The pyrimidine is RNA-specific.
Nucleotides are the building blocks of nucleic acids - deoxyribonucleic acid, or DNA - and ribonucleic acid, or RNA.
The most basic structure of the nucleotide can be broken down into three subunits - a five carbon sugar, a phosphate group, and a nitrogenous base, also known as nucleobase.
So, the five carbon sugar is either deoxyribose or ribose - and depending on which is used, the final product is either deoxyribonucleic acid, or ribonucleic acid.
The nucleobases can be either pyrimidines or purines.
There are 3 pyrimidine bases, and they are all made up of a single heterocyclic ring - cytosine, or C, thymine, or T - which is DNA-specific, or T, and uracil, or U, which is RNA-specific.
There are two purine bases, adenine, or A, and guanine, or G, and they’re made up of two rings.
Now if we link up just the sugar and the nucleobase, we’ve got ourselves a nucleoside.
To make a nucleotide, all we’ve got to do is add a phosphate group to the 5th carbon of the sugar on a nucleoside.
So, nucleosides have slightly different names - in RNA, ribose plus adenine makes adenosine, guanine makes guanosine, cytosine makes cytidine, and uracil makes uridine.
So, adding a phosphate, the “full name” of RNA nucleotides would actually be adenosine monophosphate, or AMP, guanosine monophosphate, or GMP, cytidine monophosphate, or CMP and uridine monophosphate - or UMP.
For DNA, we’re using deoxyribose instead of ribose, so the nucleosides would be deoxyadenosine, deoxyguanosine, deoxycytidine and deoxythymidine - and similarly, with the addition of phosphate group, the nucleotide would be called, for example, deoxyguanosine monophosphate, or dGMP.
We know, all of this sounds complicated. Don’t shoot the messenger.
There are two ways our cells can make nucleotides - one is to make from scratch, also known as de novo synthesis, and the other is the salvage pathway, that recycles nucleotides that are already semi-degraded.
Let’s begin with the ribose-containing nucleotide synthesis.
De novo synthesis starts with ribose-5-phosphate for both purine and pyrimidine bases.

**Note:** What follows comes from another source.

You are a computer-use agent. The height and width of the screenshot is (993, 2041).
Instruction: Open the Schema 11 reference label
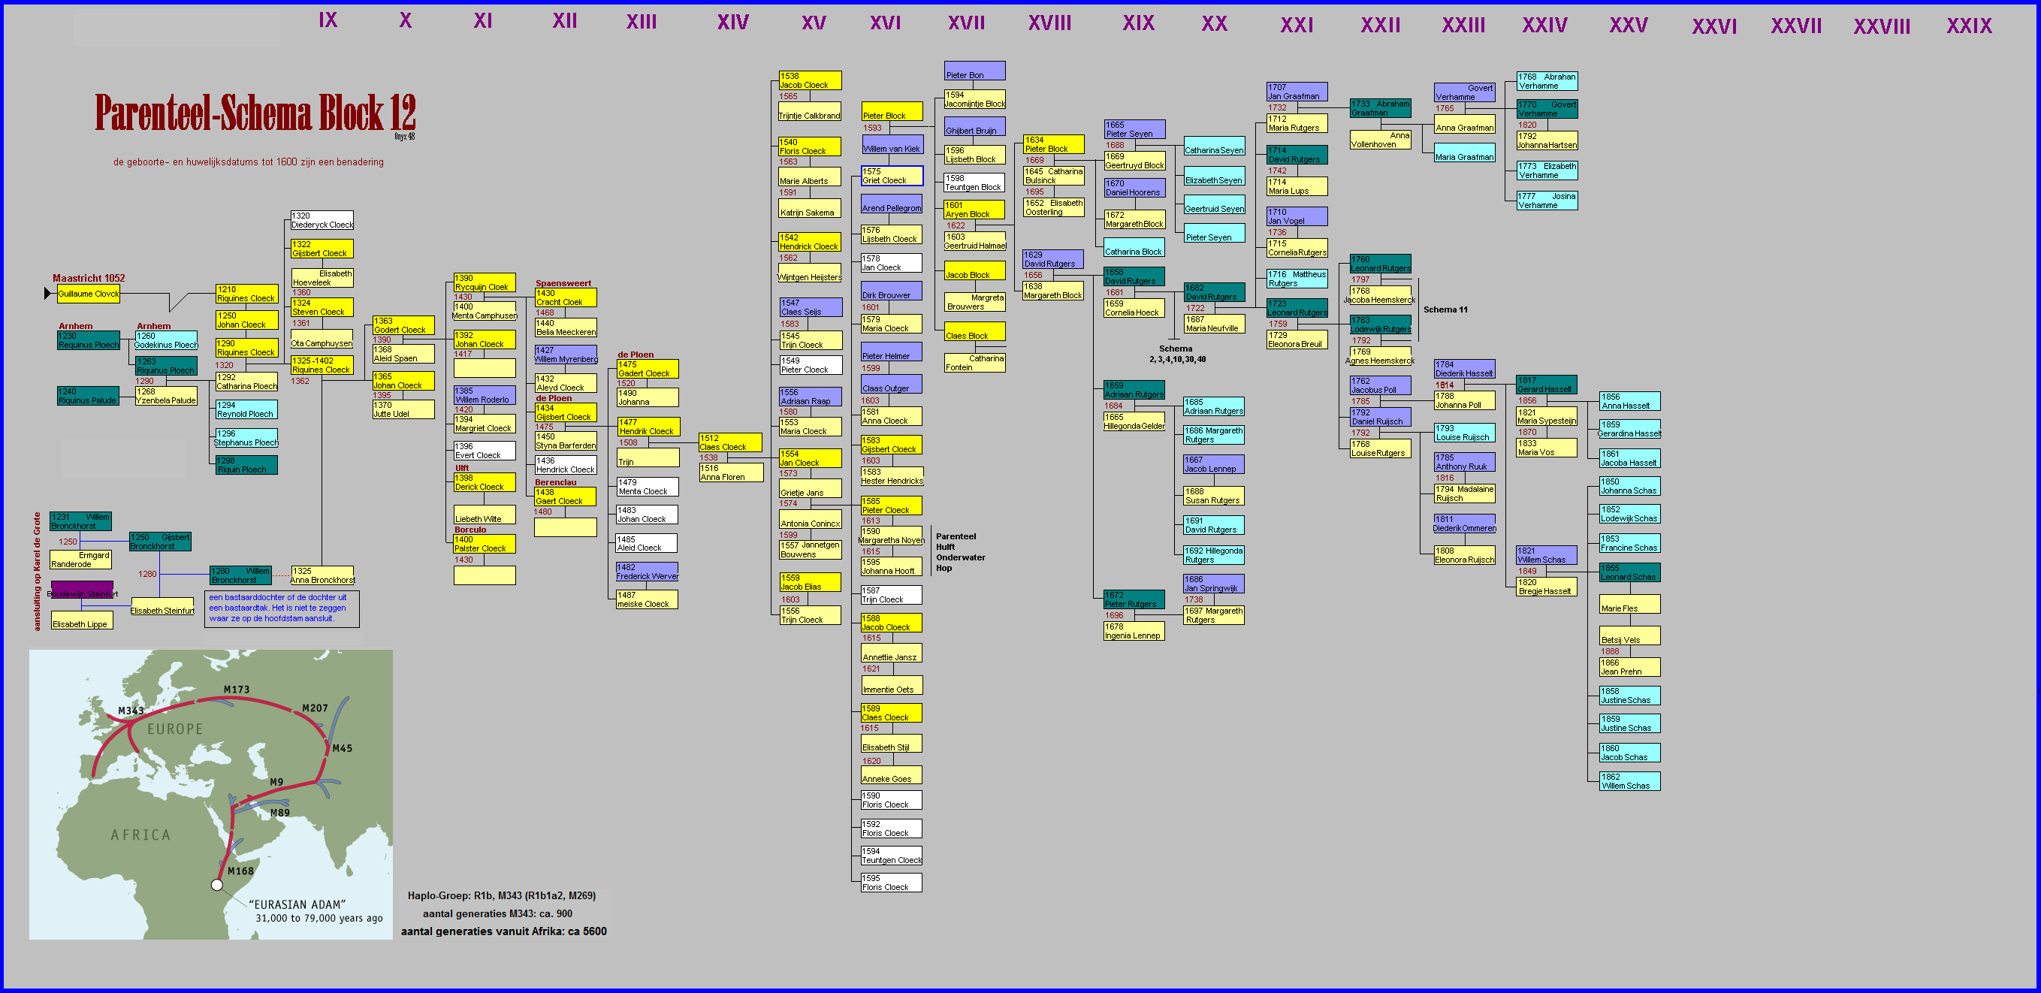click(1445, 310)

Ribose-5-phosphate comes from another intracellular metabolic pathway called the pentose phosphate pathway.
And an enzyme called ribose phosphate pyrophosphokinase uses an adenosine triphosphate - or ATP - molecule, and removes two phosphate groups from it, attaching them to to ribose-5-phosphate, creating a phosphoribosyl pyrophosphate - or PRPP. We’ll need this later on.
Next step is to make pyrimidines.
We’ll need the amino acid glutamine, some bicarbonate, water, and ATP.
An enzyme called carbamoyl phosphate synthetase II will then create carbamoyl phosphate which is joined to aspartate by the enzyme aspartate transcarbamoylase - or ATCase, for short.
Together, they form a ringed molecule called carbamoyl aspartic acid, which gets dehydrated by dihydroorotase to create a molecule called orotate.
Next, the enzyme orotate phosphoribosyltransferase moves the phosphoribose unit from PRPP to orotate and that forms orotidine monophosphate, or OMP.
Next, the enzyme UMP synthase converts orotidine monophosphate into uridine monophosphate, or UMP.
That UMP gets phosphorylated twice by nucleoside diphosphate kinase, to become uridine triphosphate, or UTP.
Finally, the enzyme CTP synthase, converts uridine triphosphate into cytidine triphosphate, or CTP.
And before CTP is used as a nucleic acid, it serves as an energy source in other cellular reactions and thereby loses two phosphates.
Purine synthesis is a bit more complex.
It starts with the amino acids glutamine, aspartate, and glycine, together with bicarbonate and formate, which is the anion derived from formic acid.
These undergo a ten-step pathway with the help of a number of enzymes, with names that will assure you a victory in Hangman.
The result of all this is inosine monophosphate, or IMP, which is sort of a generic purine.
IMP is converted to AMP in two steps.
First, an enzyme called adenylosuccinate synthase uses energy from a GTP molecule to add aspartate to IMP, forming adenylosuccinate.
Then, another enzyme called adenylosuccinate lyase cleaves adenylosuccinate into AMP and a fumarate molecule.